Liturgie mercredi saint Matthieu 26, 14-25 ; Isaïe 50, 4-9a
Méditation
Le texte d’Isaïe que nous venons d’écouter est le seul qui soit lu deux fois chaque semaine sainte : c’est en effet la première lecture du dimanche des Rameaux et de la Passion ainsi que du mercredi saint !
C’est un très beau texte, mais il contient une phrase qui m’a toujours posée problème et sur laquelle je voudrais partager avec vous aujourd’hui.
J’ai rendu ma face dure comme pierre ! Quand je lis cela, je pense à un visage impassible, dur, sévère. Mais en y réfléchissant, ce n’est pas forcément cela ! Il existe des statues au visage très expressif. Si j’applique cela à Jésus comme le suggère la liturgie, comment essayer de comprendre ?
Devant l’opposition rencontrée le Serviteur rend sa face dure comme pierre pour ne pas être dégradé par les traitements subis. Une pierre ne s’érode pas facilement. Pour ne pas être confondu, pour ne pas perdre son identité, le Serviteur cherche une force intérieure qui le maintient sur le chemin. Quelle est cette force ? Il vient de le dire : il a reçu du Seigneur le langage des disciples pour soutenir celui qui est épuisé ; chaque matin le Seigneur éveille son oreille pour qu’il écoute en disciple. Et lui ne s’est pas dérobé. Le Seigneur son Dieu vient à son secours.
Comment ? Il ne le sait pas. Mais cela est pour lui un roc sur lequel s’appuyer pour continuer. Le début du Psaume 17 le chante très bien :
Je t’aime, Seigneur, ma force :
Seigneur, mon roc, ma forteresse,
Dieu mon libérateur, le rocher qui m’abrite,
mon bouclier, mon fort, mon arme de victoire !
Le Seigneur est son roc. C’est sur lui qu’il s’appuie et du coup la fermeté du roc, sa solidité, s’infusent dans le cœur du Serviteur, se transmettent à tout son être, apparaissent sur son visage, l’aident et le soutiennent dans l’épreuve.

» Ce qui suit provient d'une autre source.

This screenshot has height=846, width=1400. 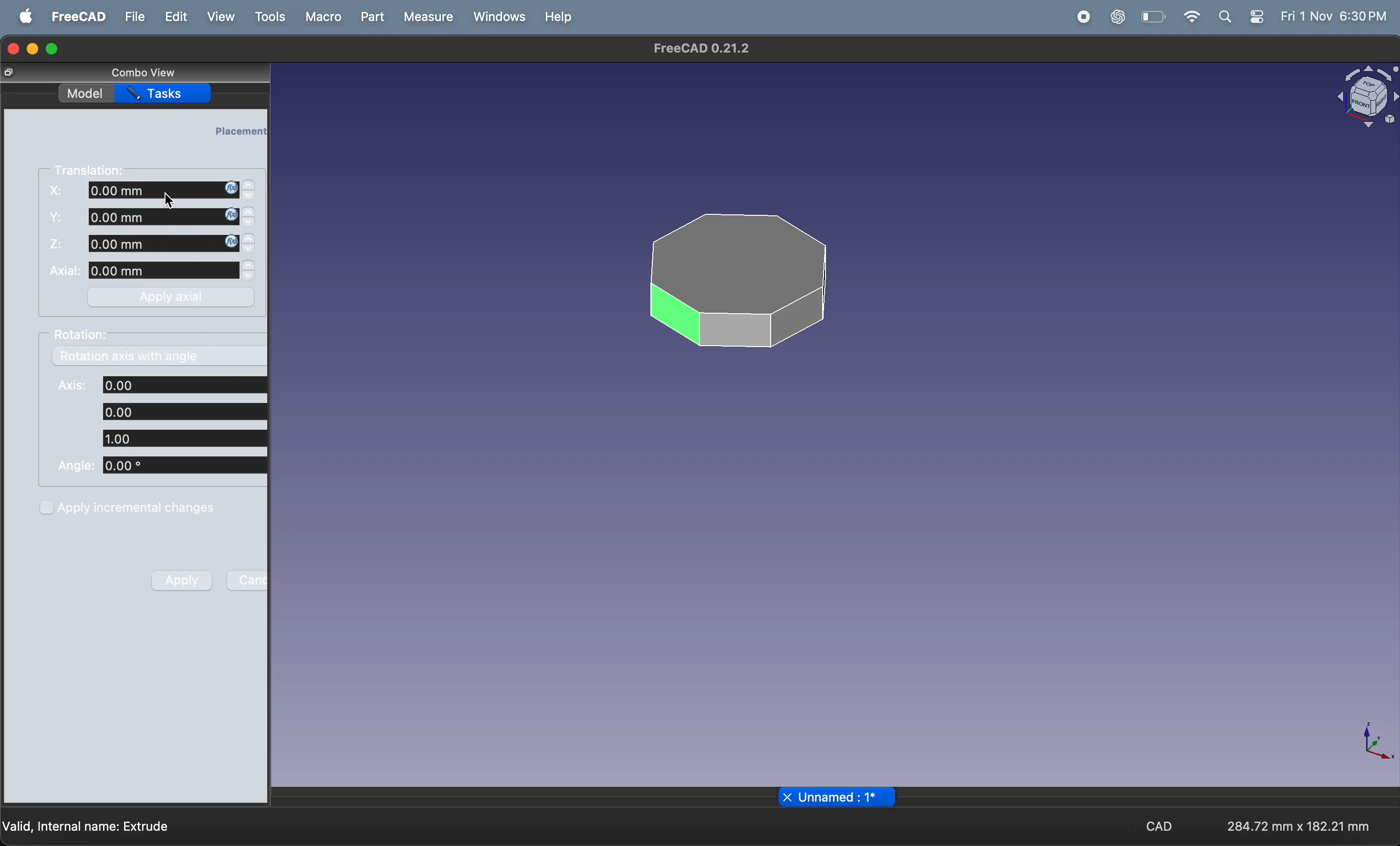 I want to click on X Unnamed : 1*, so click(x=839, y=797).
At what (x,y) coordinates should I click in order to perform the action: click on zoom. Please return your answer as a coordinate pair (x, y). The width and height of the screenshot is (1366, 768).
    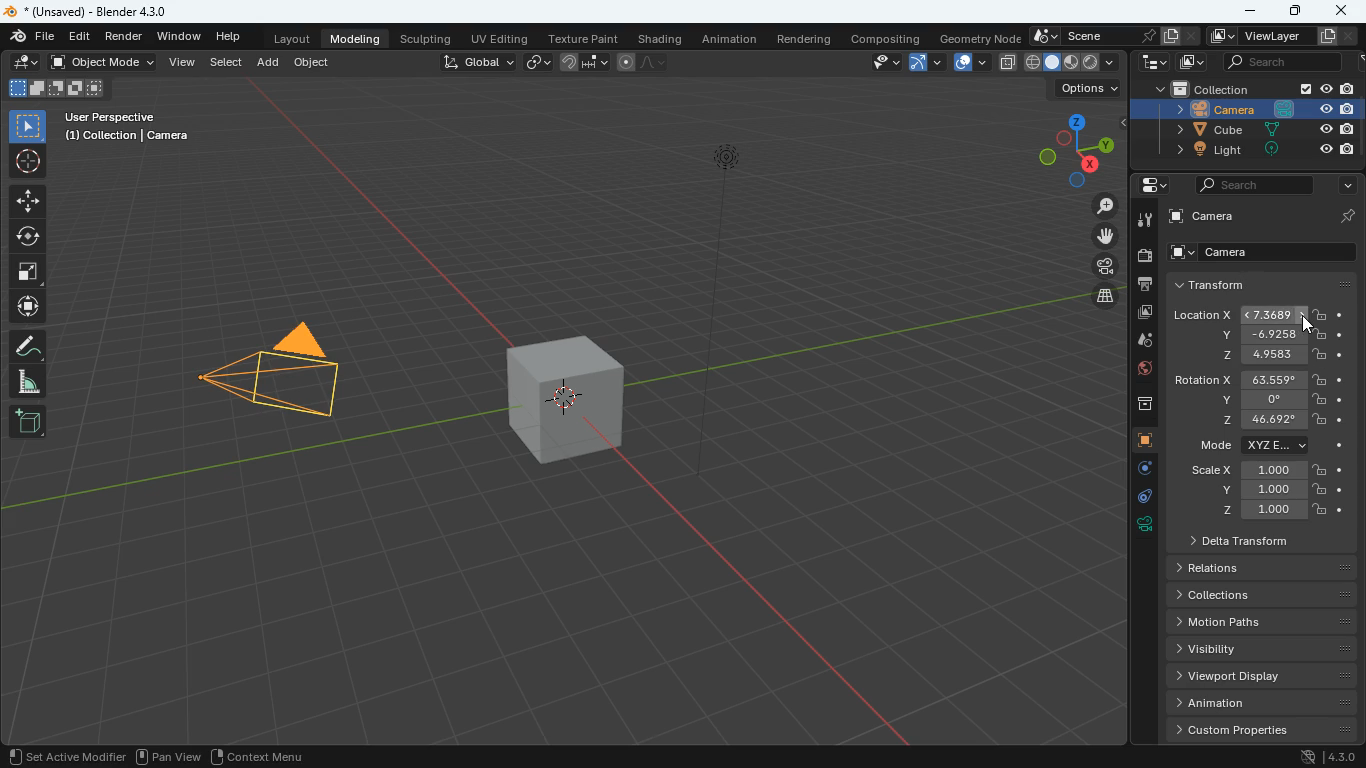
    Looking at the image, I should click on (1106, 208).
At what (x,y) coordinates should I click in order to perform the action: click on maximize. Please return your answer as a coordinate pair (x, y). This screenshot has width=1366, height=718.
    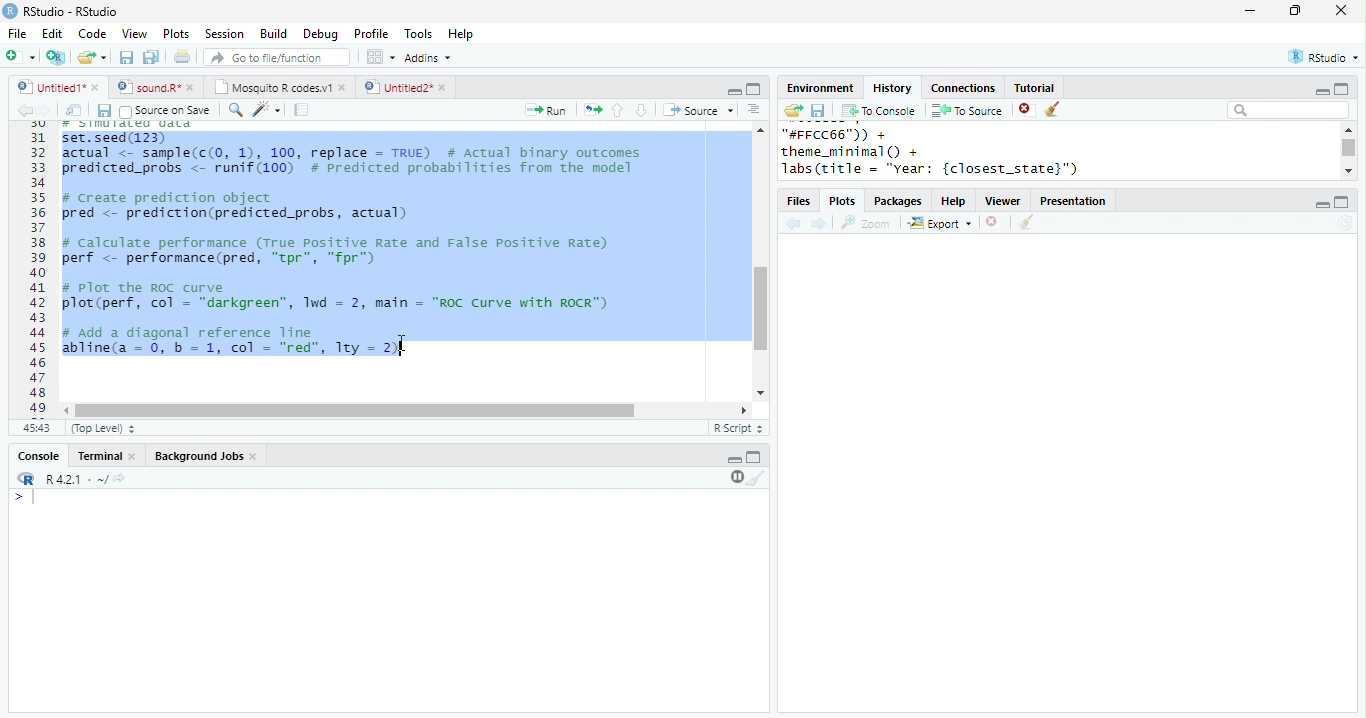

Il y a aussi une chose paradoxale : pour soutenir celui qui est épuisé, le Serviteur va passer par l’épreuve du refus, des outrages et des crachats. Autrement dit il va vivre l’épreuve avec et comme celui qui n’en peut plus, il va l’accompagner dans la souffrance. Il n’y a que Dieu pour agir ainsi, et les saints ! La certitude d’une Présence ou plutôt la confiance en cette Présence au cœur de l’épreuve est effectivement un soutien. « Voilà le Seigneur mon Dieu, il prend ma défense ; qui donc me condamnera ? » Même si le Serviteur est condamné par les hommes, il ne l’est pas par Dieu ; même si la persécution aboutit à la mort, le Seigneur est là. C’est très difficile à vivre, mais pourtant cela change tout.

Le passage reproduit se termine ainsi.